Este documento surge a partir del diagnóstico institucional desarrollado en 2024 en el marco del PMG de Género, que permitió identificar registros, prácticas y áreas prioritarias donde era necesario traducir el enfoque conceptual en orientaciones operativas aplicables a la cobertura preventiva, médica y económica, la atención usuaria, los sistemas de información, los estudios y la formación de competencias.
Su propósito es orientar al funcionariado del ISL, a prestadores en convenio y a equipos colaboradores, entregando criterios claros, recomendaciones y lineamientos que faciliten decisiones más pertinentes, inclusivas y equitativas en todas las etapas del seguro, reconociendo que mujeres, hombres y diversidades sexogenéricas no enfrentan los mismos riesgos ni acceden de igual manera a la información, la prevención y los derechos que otorga la cobertura.
La guía tiene un carácter orientador y no impositivo: no reemplaza normativas ni genera nuevas obligaciones, sino que complementa los instrumentos institucionales existentes, promoviendo una implementación gradual que facilite la sensibilización y la aplicación concreta del enfoque en la práctica diaria.

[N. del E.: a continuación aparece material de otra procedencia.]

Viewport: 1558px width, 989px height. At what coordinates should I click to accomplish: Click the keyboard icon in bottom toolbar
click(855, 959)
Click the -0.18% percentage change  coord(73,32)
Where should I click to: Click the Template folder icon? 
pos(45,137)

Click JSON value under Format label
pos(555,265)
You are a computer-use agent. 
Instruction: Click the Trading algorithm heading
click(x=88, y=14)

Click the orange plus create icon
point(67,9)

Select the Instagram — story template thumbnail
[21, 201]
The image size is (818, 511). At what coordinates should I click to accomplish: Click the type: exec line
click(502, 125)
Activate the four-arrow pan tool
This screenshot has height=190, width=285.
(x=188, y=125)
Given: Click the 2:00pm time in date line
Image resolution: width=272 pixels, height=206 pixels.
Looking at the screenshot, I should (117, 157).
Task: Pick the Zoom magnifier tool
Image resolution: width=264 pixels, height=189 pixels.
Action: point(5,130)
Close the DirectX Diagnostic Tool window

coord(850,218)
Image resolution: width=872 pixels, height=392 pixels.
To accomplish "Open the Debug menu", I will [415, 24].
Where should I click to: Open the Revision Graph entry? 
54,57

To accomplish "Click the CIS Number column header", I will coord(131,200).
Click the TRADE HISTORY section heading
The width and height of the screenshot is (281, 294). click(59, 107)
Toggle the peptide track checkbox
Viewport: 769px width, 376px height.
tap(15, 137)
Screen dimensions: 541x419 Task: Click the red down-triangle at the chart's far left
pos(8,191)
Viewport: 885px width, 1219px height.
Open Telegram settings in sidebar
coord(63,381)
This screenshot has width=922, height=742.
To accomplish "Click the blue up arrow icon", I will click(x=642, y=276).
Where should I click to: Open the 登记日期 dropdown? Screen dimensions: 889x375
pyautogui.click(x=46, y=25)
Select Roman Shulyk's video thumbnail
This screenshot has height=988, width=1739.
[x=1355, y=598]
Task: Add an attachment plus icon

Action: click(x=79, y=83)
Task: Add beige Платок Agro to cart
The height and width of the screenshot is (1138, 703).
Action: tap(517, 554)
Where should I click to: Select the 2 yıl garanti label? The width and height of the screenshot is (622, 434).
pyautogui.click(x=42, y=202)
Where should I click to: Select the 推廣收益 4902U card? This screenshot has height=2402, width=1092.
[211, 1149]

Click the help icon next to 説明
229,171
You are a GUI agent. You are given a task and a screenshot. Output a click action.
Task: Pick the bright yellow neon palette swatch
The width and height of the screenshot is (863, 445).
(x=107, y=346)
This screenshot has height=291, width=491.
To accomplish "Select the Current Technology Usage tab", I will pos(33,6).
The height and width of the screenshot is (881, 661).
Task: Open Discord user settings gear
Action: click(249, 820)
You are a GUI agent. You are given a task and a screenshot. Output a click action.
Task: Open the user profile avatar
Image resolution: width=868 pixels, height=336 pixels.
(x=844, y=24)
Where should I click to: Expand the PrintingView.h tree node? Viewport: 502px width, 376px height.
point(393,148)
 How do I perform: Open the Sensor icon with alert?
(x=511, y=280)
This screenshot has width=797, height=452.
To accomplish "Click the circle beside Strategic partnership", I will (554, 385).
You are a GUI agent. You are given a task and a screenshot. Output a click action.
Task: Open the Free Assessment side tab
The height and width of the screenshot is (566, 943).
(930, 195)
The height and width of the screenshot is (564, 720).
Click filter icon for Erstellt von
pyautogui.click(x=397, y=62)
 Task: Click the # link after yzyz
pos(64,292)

Su implementación se vincula directamente con el fortalecimiento de las capacidades internas del Instituto, promoviendo la inducción y formación continua del funcionariado, la coherencia entre los estándares exigidos a centros médicos y los aplicados internamente, y el uso de metodologías interdisciplinarias y análisis interseccionales que permitan comprender cómo el género influye en la exposición a riesgos y en el desarrollo de enfermedades ocupacionales.
La guía enfatiza que incorporar la perspectiva de género no añade carga administrativa, sino que amplía la mirada institucional para detectar desigualdades, prevenir discriminaciones y mejorar la calidad del servicio entregado a una población trabajadora diversa. Su valor, por tanto, depende de su uso cotidiano, de la retroalimentación de los equipos y de su actualización permanente frente a nuevos aprendizajes y cambios normativos.